Political

How reducing inequality boosts economic growth

Global inequality - World Economic Forum infographic


From the World Economic Forum website by a deputy director at the IMF, no less:

Over the long haul, countries that have managed to limit excessive inequality are countries that enjoy both faster growth and more sustainable growth. The latter is particularly important: what enables poorer countries to close the frontier with industrialized nations is not the ability to initiate growth, but rather the ability to sustain reasonably high growth over periods of many years, or even decades.

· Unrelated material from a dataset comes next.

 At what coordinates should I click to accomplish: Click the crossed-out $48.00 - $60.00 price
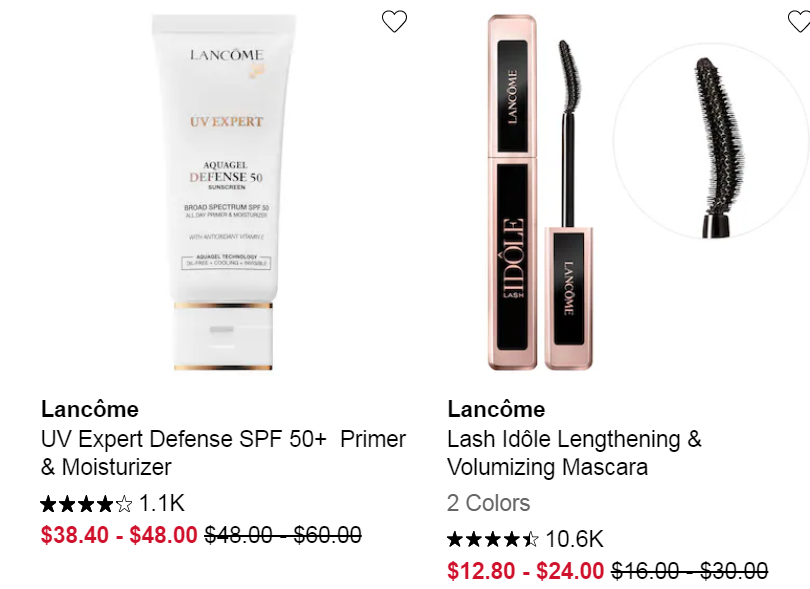click(283, 535)
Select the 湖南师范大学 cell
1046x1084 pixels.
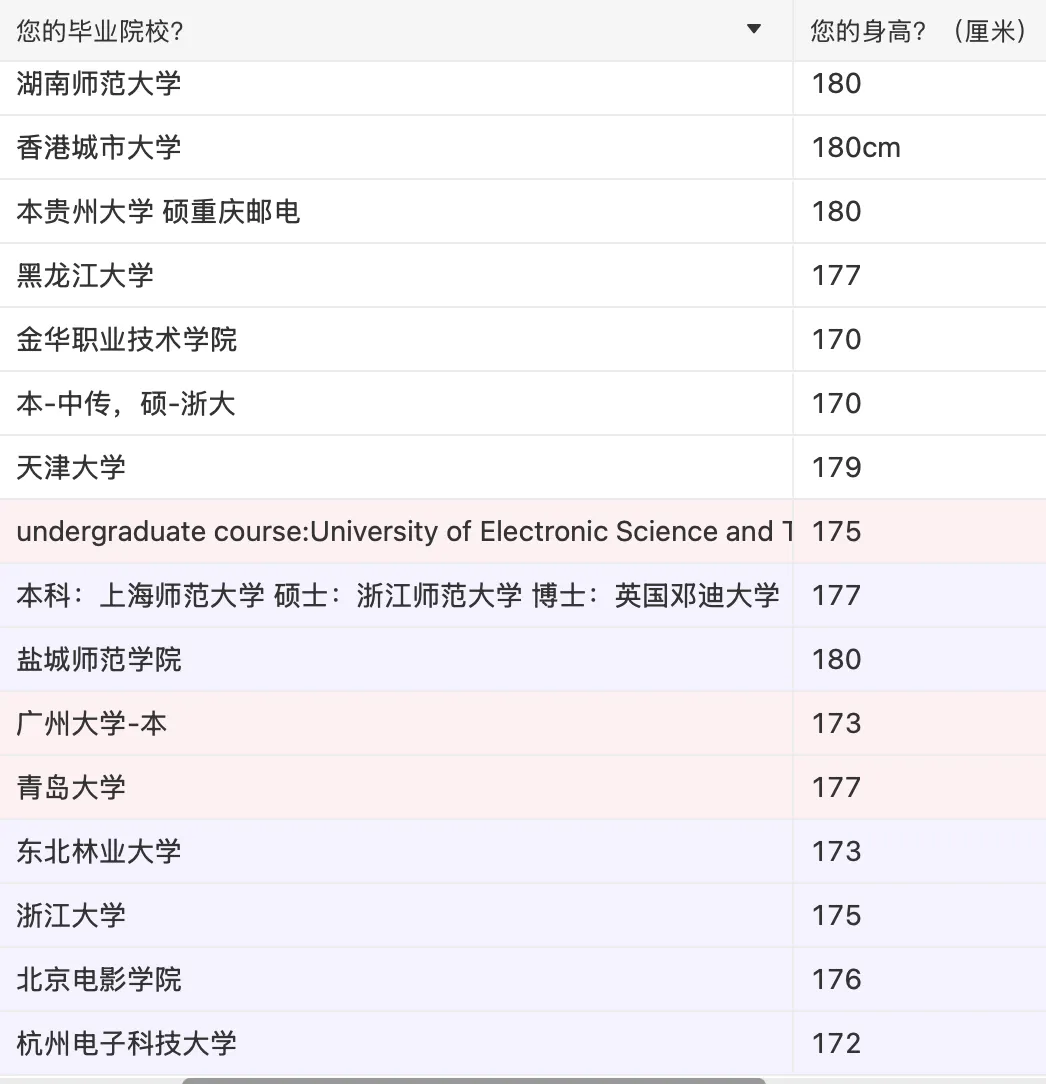[99, 83]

Many things can help here – openness to trade, openness to foreign direct investment, political stability, and macroeconomic stability (keeping inflation and fiscal deficits moderate, and avoiding boom-bust credit cycles) – but what we are learning is that one critical ingredient in this mix, a key part of the pantheon as it were, is keeping inequality under control…

On average – over many countries and across many time periods – the redistributive fiscal (tax and transfer) policies that (advanced and developing) countries have pursued have not been harmful. A key objection to redistributive policies is that they damage economic efficiency – but the damage on average appears to be small unless redistribution is extreme. And the resulting increase in equality has a remarkably robust protective effect on both the level and the sustainability of economic growth.

Redistributive policies, unless they are extreme, seem not to carry the disincentive effects that have worried some people. And, by improving equality, they actually help sustain growth and support other policies and self help – allowing the less well off to get a better education or better access to health and proper nutrition. Indeed, in a number of advanced countries that have successfully kept net (post tax and transfer) inequality at relatively low levels, both redistribution and policies aimed at promoting inclusion and reducing market (pre-tax and transfer) inequality have played a salient role.

Some relevant to the debates over The Spirit Level.